I don't know much about you but this sounds like a BAD IDEA!

I was just visiting www.mountwashington.org.  While 40 in Hartford, it's 6 at 12:00 on Friday the 25th.  Winds are in the 50+ area & expected to intensify.  What does that mean for Sunday?  First Avalanche Danger is currently moderate in some areas or Tucks & I believe Considerable (I browed this section nly as I'm heading to Tecumseh tomorrow with no AVy danger)  Wind is expected to change to West so slopes in Tuck & Huntington will receive snow load.  It was 30 yesterday so warm temps may provide a nice slippery layer for newly blown snow to slide on.

Snow showers possible on Saturday further loading snow.  Recommendations by MWO is for full techincal gear above floor of Tuckerman's Ravine.  (Ice Axe, Crampons, face mask, goggles balaclava on top of all the winter stuff you should have like snowshoes, fleece or down & G-Tex.)  Even people who don't typically carry an axe on other peaks in the Whites, carry one on teh standard route.  (Tucks & Lion's Head Winter Route)

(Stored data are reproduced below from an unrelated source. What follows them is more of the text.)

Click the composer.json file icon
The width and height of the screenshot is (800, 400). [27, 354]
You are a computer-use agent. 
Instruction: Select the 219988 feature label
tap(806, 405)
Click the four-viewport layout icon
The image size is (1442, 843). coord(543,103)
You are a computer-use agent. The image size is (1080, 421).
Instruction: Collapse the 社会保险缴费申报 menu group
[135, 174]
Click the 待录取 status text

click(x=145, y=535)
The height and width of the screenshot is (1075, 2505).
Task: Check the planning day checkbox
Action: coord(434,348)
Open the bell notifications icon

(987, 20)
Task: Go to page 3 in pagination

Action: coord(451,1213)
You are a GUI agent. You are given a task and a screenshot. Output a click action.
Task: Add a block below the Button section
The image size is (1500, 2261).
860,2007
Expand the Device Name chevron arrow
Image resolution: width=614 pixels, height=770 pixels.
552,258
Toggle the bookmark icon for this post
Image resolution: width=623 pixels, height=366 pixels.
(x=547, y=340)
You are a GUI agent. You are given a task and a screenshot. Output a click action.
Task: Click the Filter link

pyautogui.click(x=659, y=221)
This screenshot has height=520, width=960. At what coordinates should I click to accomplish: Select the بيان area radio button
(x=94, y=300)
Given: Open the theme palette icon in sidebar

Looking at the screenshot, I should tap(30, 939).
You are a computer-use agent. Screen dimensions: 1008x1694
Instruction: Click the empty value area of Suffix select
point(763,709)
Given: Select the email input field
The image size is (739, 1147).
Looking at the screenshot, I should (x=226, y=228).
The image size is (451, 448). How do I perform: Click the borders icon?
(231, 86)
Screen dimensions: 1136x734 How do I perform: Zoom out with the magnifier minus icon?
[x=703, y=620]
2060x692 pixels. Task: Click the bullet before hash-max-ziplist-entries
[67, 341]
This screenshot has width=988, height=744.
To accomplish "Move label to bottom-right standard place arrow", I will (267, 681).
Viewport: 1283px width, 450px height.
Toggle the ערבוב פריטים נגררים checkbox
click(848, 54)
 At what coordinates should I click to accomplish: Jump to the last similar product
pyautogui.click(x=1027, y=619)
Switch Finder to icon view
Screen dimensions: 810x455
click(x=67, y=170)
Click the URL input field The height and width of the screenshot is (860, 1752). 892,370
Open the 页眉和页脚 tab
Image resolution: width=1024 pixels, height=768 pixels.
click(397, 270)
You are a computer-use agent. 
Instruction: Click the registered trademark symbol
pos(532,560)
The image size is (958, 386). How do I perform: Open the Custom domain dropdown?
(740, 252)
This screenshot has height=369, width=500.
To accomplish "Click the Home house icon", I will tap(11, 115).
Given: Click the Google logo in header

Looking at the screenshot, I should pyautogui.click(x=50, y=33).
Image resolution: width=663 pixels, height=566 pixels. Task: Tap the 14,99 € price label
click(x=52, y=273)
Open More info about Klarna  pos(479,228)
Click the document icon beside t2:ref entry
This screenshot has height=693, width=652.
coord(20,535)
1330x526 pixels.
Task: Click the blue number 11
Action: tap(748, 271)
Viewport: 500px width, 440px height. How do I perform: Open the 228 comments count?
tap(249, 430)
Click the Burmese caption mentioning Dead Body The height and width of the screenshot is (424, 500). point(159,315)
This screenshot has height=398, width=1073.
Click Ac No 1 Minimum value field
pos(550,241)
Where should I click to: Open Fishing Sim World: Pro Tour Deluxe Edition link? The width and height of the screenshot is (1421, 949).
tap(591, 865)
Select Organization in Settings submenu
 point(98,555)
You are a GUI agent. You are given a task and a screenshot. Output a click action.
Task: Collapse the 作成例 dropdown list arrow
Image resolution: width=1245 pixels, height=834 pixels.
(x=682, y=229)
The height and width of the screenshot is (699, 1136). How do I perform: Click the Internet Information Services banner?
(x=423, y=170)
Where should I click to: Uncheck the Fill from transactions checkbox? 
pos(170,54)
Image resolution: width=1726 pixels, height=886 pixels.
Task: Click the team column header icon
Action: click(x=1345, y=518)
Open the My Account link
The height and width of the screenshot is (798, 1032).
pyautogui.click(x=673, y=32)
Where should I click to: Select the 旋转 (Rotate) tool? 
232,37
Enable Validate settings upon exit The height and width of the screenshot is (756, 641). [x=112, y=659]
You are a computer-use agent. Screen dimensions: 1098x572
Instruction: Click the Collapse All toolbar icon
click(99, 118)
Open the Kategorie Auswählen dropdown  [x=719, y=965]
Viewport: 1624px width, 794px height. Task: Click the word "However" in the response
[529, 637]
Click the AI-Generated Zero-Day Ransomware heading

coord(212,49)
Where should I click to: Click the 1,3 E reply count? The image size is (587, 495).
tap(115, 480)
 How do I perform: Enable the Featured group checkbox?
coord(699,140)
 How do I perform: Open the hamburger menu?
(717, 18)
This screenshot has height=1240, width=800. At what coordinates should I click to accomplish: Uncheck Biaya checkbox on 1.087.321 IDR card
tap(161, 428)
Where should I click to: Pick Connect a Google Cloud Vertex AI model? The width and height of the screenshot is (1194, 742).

Solo, you better be very good & even then no one in SAR would recommend it.  I do a fair amount of solo winter hiking (S.Twin, Ike, Pierce 2x, Liberty 2X + several more in NH & New England + Catskills) & I haev no interest currently in solos on any Presidential peak North of Monroe.  (maybe Madison someday but not this year.)

Personally & IMO, I think you should reconsider your destination.


----------